Barton Quillen: Lorie Shoup, Her Family and Our Big

“We have a situation where the American flag is not the thing. It is the thing. And the thing is the American flag is not the American people. The American people are the American flag.

Of the many, many comments made on the wall of my New Orleans funeral home, perhaps none was more instructive than this one: “My father fought for you. My uncle fought for you. All of them. Not in Vietnam, but in World War II. They fought for us. My father did not. He had a heart attack over the Air Force One. And I know the difference. And I know the difference because I remember what it feels like to struggle and to hang on by a thread when there’s something so important as that.”

Lorie Shoup, the woman who died here Thursday after what appears to be years of unspeakable torment, seemed to understand the difference between my father’s experiences and her own much more clearly than most.

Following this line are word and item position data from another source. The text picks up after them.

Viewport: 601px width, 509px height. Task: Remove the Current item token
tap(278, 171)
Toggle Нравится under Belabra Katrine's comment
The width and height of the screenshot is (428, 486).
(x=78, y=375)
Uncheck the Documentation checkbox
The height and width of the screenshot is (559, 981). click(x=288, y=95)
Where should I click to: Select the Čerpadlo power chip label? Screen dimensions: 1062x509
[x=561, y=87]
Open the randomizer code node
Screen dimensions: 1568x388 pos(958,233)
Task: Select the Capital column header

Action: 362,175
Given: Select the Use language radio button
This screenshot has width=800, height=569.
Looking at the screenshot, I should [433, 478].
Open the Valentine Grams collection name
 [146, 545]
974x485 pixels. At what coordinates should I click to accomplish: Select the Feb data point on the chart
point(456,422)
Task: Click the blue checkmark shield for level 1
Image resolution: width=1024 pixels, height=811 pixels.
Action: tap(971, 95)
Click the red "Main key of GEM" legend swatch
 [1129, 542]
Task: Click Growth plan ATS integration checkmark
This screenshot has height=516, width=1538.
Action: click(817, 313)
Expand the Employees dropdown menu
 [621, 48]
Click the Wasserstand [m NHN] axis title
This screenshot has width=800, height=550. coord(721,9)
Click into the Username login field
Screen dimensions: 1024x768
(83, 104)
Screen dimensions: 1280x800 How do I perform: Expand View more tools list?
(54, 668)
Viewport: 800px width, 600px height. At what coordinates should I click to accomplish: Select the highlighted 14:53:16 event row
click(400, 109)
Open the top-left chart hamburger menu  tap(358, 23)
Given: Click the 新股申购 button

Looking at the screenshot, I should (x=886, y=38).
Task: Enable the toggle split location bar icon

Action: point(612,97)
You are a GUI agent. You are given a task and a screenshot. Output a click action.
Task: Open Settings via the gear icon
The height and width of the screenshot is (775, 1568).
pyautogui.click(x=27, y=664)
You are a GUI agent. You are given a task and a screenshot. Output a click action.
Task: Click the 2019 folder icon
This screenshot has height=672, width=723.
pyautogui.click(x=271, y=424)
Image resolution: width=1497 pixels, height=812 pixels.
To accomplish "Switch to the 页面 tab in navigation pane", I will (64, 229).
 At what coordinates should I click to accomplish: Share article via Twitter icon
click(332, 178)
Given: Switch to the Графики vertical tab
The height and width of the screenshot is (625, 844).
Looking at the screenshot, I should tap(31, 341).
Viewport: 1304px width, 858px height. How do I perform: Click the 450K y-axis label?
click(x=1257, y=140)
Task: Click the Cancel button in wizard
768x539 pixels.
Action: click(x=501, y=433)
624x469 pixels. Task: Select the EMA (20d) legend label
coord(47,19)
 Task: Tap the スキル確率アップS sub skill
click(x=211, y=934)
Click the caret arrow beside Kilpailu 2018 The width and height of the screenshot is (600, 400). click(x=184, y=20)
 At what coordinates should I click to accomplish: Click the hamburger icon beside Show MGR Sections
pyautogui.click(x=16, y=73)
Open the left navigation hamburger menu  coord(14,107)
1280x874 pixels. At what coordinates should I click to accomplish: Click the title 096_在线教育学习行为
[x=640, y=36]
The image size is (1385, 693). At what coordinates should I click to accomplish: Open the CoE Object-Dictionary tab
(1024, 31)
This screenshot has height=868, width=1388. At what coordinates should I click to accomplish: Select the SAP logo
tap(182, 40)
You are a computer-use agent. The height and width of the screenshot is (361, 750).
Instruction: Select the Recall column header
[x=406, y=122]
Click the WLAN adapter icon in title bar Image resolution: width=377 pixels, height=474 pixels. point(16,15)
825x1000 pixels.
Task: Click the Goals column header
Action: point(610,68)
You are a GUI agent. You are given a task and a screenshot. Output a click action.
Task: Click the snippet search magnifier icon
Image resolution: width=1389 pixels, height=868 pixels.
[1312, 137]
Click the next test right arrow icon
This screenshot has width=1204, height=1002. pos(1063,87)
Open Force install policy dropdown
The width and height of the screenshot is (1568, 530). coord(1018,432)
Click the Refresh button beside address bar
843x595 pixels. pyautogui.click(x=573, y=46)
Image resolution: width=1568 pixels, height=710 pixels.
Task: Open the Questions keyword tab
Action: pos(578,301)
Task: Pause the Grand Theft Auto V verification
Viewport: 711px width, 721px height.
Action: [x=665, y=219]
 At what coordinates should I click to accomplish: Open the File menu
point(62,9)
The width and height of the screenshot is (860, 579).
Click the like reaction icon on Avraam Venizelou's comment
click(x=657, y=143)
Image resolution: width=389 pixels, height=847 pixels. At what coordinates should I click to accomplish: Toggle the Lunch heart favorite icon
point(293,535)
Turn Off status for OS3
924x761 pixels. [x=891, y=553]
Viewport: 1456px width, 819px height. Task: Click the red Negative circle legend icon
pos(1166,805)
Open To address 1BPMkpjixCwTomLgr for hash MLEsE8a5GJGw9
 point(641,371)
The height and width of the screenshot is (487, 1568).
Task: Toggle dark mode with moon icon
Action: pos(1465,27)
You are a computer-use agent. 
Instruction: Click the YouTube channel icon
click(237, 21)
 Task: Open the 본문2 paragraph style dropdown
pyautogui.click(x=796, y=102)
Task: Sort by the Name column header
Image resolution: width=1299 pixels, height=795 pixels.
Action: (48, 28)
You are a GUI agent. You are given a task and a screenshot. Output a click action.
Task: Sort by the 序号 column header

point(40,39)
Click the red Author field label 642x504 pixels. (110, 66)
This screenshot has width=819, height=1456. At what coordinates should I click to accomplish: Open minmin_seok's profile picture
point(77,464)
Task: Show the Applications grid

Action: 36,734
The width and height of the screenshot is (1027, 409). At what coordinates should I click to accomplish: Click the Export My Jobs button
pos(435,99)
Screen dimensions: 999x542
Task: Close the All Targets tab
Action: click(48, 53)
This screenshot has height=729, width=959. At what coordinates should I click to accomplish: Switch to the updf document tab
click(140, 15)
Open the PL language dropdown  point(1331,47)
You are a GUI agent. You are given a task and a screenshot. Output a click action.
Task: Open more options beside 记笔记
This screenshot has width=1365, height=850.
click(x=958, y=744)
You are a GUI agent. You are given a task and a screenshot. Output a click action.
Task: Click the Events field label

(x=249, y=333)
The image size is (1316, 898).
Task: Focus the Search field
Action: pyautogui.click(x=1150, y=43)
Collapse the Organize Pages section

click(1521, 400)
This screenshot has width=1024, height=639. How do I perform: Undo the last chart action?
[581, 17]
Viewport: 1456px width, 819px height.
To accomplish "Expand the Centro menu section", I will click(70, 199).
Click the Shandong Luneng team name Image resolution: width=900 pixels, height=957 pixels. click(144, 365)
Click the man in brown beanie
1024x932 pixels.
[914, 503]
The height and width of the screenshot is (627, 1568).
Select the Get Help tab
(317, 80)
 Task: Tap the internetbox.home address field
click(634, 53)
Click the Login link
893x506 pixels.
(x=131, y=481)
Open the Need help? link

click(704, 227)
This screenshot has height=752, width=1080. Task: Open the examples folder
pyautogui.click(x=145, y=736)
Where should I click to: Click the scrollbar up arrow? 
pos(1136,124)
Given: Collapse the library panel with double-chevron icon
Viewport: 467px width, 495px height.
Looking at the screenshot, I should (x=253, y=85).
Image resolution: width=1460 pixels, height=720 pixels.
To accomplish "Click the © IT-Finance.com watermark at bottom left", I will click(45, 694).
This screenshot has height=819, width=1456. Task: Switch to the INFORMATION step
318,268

“We have a situation where the American flag is not the thing. It is the thing. And the thing is the American flag is not the American people. The American people are the American flag. Of the many, many comments made on the wall of my New Orleans funeral home, perhaps none was more instructive than this one:

The difference between the tragic situation is that the American flag can be put on top of something, and the American people can, too. And my father’s life wasn’t something that you could put on top of something. My father died because he was walking through an airport toilet for a little bit of time.”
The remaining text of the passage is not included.